Rugby League’s odd job men

As a Christmas present from us to you, over the next 12 days we will feature some of the best content from Rugby League World in 2016. First up, DAVE HADFIELD takes a look at some of the sport’s past players, and the unlikely jobs they had away from the game.


The brilliant Leigh and Warrington stand-off was listed in the Guinness Rugby League Who’s Who (published 1991) as a labourer. He also drove a lorry at one stage, but it is his time as a Rodent Control Officer that gnaws on the memory.

He must have done as thorough a job with the rats of Leigh as St Patrick did on the snakes of Ireland, because there can never have been a rodent as fast or as clever as Woods.
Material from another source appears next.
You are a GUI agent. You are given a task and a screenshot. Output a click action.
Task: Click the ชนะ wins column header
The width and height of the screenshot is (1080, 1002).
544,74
The Who’s Who – pretty much The Bible for this sort of information – describes the evergreen Bradford Northern stalwart Jeff Grayshon as a brick-maker. His son, Paul, against whom he played on more than one occasion, is listed as a brick moulder – a subtle distinction that was no doubt significant in the Grayshon household.


With the benefit of hindsight, the Wigan hooker was a precursor for the eventual invasion of plumbers with their roots in Eastern Europe.

There was something timeless and reassuring about seeing his beat-up van, no doubt full of cisterns and plungers, parked alongside the flash motors on training night.

Try as I might, though, I can’t quite turn him into Rugby League’s Tom Finney.


The Wigan prop had a thriving business in Aspull that he combined with his rugby, until Paul Harragon effectively ended his playing career and a couple of seasons at Leigh put him off coaching.

Here’s a question: How come players at the first club to go full-time had such interesting occupations?


By 1991, industries that were obsolete or becoming obsolete accounted for declining numbers of miners and printers, to name but two sources of employment.

On the other hand, people would always need window-cleaners, wouldn’t they? Rugby League’s best-known chamois-wielder was the Salford and Wigan centre.

I never had the pleasure of employing him, but I once moved into a house that Colin Tyrer included on his round.

He was slow, but thorough. Used to get right into the corners. His son, Shaun, of Wigan and Whitehaven, took over, but frankly was not in the same class.


No build-up to a Cup tie involving Salford or Leigh during his time there was complete without Peter, with his blood-stained apron and spectacularly broken nose, promising to chop the opposition down to size.

Graeme West arrived on these shores as a butcher, but spent more time as a lottery manager and a taxi driver.